Ömrüm hayatın yanımdan geçişini seyretmekle geçti. Yaşamın "ustası" olmak bir yana değil, hatta çıraklığa bile varmadı. Sakarlığım hayata dair, ona yabancılık da keza.  Düşünüyorum, geçen zaman eğlenceli ve bir o kadar da acı. Bana ayrılan süreyi elbette bilmiyorum(kimin haddine ki bilmek), lakin sonun mutlak olduğuna kaniyim.  Eh, yetmez mi?  Bir dakika! Neye yetmez?  Amaaan...

Sahte gülümsemelerden, yalan duygu gösterilerinden daraldım. Ömrümce.  Umutları kaybetmemek aptallık, mucizelere inanmak duble aptallık ve insancıl olmak da bunlara dahil ise, hepsini sahiplenmek de aynı kapıya çıkar.  Buyum ben.  Hem de gönüllü.
Bazen, neden diye kendimi oldukça sert sorgulayışım oldu.

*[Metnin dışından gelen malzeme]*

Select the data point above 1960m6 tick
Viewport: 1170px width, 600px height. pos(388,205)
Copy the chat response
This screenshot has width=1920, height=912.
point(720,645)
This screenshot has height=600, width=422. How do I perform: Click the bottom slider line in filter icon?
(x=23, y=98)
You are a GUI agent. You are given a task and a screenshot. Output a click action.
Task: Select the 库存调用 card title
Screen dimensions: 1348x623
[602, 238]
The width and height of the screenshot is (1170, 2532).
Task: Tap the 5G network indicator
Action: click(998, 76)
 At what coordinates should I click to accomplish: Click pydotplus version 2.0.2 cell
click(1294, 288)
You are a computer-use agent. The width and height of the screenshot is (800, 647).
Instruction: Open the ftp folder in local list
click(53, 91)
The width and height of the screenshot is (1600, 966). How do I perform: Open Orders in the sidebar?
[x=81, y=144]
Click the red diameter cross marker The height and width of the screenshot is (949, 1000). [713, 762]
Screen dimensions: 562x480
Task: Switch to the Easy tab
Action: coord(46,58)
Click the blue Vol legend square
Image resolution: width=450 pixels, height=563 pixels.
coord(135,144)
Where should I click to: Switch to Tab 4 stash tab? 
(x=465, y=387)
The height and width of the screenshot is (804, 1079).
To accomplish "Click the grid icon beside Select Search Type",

Neden insanın hatasını görmezden gelirim. Neden onu utandırmam. Neden de neden... Ne bileyim ben.

Ah be hayat, ne insafsız, ne kansız, ne onursuz, ne beter bir şeymişsin sen.  Bir de şu var: ne tatlı, ne güzel, ne kaygısız, şeker gibi, rüyaymışsın sen hayat.
Seçemezsin. Yerini ayırtamazsın. Birden bire gelir, fırtına olup geçip biter. Yaşarsın sadece. Hayıflanırsın, kendini kaybettiğin her an. Eğer buluştuysan kendinle, o vakit sadece hüzünlü bir gülümseme belirir yüzünde. Yaşarsın.  Öylece gelip gider.

Çoğu zaman iki eli  yakamda. Hiçbir zaman yüreğimde yer edinmeyen, hayat...

Ömür ağlamakla başlayıp biter. Bir sevinç, bir veda hıçkırığı yeter.